* [EXERCISE DIRECTIONS]: Collect each line below that contains the word "What", and copy every such line in full.
*** INPUT FOR THIS TASK
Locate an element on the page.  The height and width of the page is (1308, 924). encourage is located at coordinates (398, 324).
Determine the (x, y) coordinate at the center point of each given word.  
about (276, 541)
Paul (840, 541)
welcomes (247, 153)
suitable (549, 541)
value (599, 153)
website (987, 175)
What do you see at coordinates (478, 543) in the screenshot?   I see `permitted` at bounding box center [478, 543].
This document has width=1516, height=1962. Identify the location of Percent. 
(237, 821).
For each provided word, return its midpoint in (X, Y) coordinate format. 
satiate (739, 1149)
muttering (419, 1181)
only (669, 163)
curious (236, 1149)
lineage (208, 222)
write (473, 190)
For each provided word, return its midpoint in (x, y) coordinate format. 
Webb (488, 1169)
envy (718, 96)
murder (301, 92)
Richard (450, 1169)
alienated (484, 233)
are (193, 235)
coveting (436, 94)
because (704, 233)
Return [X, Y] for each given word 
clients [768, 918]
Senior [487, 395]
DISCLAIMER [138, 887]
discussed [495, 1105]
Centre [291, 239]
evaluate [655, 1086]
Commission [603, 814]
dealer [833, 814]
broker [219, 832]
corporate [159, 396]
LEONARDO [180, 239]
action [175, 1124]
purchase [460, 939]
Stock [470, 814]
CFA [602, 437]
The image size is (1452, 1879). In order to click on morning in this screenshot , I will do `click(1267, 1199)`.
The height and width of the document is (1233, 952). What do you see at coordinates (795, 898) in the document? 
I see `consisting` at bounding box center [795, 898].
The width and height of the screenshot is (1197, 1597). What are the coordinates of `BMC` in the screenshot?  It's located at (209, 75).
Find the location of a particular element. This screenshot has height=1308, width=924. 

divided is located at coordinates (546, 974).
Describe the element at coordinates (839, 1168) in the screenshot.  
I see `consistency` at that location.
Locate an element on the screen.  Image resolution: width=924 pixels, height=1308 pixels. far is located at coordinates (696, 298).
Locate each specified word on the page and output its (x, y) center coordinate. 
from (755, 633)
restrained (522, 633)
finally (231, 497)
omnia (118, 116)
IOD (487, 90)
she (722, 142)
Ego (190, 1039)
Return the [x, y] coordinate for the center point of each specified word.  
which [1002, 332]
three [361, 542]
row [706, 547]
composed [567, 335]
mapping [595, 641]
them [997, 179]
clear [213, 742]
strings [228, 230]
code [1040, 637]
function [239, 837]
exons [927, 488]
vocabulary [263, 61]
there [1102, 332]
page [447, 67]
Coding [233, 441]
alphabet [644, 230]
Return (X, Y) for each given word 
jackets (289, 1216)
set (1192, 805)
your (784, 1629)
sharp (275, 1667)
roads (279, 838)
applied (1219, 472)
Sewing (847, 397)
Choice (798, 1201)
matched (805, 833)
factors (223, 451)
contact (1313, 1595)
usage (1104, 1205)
******
* [EXERCISE SOLUTION]:
What do you see at coordinates (478, 543) in the screenshot?   I see `permitted` at bounding box center [478, 543].
The height and width of the document is (1233, 952). What do you see at coordinates (795, 898) in the document? 
The width and height of the screenshot is (1197, 1597). What are the coordinates of `BMC` in the screenshot?  It's located at (209, 75).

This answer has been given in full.